## Supplied data
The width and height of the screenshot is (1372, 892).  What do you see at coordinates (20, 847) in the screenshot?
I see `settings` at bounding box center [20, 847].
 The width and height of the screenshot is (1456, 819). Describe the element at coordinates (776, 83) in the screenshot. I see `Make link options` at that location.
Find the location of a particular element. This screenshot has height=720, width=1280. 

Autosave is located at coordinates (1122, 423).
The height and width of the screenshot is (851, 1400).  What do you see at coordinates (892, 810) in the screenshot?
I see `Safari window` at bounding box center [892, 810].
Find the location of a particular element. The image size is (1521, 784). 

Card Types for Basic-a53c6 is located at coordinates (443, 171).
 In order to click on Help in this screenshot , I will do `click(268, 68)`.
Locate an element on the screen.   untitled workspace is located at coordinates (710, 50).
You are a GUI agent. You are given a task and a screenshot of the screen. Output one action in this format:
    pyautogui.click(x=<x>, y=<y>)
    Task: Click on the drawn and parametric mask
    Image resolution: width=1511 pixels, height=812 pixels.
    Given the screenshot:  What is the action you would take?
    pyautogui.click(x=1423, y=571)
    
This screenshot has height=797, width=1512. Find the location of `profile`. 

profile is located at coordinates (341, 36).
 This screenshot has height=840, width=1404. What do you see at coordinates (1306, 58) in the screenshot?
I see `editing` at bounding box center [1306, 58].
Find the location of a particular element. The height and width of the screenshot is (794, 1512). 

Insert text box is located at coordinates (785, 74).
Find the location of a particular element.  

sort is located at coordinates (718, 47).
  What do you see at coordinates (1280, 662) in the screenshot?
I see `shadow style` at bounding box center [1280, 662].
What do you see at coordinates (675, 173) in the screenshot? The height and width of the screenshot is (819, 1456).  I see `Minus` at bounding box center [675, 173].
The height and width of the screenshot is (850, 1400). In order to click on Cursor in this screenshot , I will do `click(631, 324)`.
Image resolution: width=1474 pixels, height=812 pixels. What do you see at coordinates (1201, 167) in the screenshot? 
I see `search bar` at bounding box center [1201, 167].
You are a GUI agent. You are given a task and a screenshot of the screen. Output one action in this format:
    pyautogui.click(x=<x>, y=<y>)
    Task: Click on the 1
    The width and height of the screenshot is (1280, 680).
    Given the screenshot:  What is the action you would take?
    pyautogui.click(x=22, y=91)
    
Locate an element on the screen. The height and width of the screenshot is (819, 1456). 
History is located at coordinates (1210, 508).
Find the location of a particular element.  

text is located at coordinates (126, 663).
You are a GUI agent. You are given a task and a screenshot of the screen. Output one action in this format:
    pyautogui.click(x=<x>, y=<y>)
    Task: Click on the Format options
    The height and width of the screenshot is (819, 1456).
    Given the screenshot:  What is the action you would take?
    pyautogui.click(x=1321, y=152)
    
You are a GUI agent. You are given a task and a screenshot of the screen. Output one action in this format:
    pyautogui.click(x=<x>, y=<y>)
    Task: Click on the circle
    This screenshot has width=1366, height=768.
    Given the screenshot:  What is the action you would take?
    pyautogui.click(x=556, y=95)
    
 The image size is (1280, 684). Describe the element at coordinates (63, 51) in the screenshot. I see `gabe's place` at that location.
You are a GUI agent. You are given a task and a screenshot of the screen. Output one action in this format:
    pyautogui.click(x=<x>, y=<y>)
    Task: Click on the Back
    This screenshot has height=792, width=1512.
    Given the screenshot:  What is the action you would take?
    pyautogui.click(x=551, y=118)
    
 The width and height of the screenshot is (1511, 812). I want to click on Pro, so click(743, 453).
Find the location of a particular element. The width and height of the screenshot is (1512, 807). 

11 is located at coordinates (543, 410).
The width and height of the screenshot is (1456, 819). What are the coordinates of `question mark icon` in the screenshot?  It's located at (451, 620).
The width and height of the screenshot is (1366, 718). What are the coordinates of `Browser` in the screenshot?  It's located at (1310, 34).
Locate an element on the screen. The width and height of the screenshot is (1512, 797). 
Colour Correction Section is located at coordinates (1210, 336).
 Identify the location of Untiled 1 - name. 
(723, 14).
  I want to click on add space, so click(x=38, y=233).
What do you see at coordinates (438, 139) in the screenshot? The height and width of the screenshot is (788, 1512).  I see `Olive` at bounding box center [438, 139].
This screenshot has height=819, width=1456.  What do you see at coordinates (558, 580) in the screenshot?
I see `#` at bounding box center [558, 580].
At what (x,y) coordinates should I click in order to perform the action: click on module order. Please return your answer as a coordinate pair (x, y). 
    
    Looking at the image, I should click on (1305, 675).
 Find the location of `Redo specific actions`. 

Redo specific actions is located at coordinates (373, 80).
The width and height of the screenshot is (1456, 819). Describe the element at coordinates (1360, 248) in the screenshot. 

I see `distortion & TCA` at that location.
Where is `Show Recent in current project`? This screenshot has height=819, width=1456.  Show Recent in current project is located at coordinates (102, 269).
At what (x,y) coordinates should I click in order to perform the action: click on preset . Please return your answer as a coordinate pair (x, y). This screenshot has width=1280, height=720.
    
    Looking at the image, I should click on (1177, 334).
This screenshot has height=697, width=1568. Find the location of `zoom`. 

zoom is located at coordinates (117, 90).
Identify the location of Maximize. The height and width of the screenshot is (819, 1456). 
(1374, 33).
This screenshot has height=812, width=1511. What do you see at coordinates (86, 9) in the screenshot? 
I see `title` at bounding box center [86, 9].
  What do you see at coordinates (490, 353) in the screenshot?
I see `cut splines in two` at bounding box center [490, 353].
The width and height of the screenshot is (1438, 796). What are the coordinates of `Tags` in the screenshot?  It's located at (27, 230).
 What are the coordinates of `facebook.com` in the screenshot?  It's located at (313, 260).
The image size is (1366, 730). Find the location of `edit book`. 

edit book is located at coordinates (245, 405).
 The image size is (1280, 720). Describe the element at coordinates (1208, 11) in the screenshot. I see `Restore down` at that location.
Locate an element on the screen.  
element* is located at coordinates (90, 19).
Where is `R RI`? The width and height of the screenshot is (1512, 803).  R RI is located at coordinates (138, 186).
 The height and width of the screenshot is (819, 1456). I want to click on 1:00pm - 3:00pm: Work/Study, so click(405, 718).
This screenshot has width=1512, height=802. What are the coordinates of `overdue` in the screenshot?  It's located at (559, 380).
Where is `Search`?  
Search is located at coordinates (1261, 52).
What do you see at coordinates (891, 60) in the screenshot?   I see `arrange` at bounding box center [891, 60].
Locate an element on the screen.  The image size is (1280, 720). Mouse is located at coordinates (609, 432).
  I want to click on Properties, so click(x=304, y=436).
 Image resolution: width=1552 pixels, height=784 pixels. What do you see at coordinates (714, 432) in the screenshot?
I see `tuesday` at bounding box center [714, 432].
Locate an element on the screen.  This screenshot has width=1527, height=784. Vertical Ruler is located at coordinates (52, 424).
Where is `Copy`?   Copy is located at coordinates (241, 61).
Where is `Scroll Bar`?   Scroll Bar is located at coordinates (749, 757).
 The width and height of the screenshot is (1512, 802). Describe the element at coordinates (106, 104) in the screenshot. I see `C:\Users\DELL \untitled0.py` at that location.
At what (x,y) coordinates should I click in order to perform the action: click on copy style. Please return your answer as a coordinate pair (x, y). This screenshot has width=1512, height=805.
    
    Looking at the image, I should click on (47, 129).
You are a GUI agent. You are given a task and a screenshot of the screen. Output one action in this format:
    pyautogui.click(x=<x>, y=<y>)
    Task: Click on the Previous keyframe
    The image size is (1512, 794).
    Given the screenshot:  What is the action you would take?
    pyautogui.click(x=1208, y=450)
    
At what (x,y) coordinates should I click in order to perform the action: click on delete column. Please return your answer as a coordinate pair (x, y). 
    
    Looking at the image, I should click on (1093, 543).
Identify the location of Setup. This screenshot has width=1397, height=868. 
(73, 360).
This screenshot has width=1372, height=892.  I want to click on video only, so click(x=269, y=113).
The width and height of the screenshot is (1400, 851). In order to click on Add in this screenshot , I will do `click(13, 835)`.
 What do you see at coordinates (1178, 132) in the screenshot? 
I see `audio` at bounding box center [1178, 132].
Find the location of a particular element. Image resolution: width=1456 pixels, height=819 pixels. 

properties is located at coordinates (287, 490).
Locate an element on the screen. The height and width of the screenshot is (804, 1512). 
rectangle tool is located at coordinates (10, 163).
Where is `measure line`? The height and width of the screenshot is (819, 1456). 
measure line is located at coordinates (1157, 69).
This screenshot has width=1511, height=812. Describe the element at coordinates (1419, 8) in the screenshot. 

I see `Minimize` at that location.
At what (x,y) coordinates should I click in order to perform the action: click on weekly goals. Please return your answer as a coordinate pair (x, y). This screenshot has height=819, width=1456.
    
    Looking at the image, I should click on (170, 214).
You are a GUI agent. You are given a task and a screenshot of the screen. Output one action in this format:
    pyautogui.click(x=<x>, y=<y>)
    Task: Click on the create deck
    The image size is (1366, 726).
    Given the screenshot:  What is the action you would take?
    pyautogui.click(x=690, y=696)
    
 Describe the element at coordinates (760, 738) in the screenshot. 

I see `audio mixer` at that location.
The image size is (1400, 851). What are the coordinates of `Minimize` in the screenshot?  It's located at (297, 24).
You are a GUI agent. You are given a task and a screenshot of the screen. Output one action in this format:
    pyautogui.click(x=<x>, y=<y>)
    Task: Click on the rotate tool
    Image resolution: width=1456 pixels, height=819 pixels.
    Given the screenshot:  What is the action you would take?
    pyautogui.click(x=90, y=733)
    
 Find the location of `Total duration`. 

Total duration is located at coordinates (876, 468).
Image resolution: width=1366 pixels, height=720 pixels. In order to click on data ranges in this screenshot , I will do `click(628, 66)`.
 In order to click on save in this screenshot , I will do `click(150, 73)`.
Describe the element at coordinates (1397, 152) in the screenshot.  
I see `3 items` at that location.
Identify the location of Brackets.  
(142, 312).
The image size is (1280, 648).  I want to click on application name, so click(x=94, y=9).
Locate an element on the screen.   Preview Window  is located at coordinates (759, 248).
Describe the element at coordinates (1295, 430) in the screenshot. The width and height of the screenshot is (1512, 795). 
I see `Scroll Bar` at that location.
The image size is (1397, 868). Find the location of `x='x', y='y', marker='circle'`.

## Set problem
List every line of the listing above that contains the word "actions", matching its case exactly.

## Output for this task
 Find the location of `Redo specific actions`. 
Redo specific actions is located at coordinates (373, 80).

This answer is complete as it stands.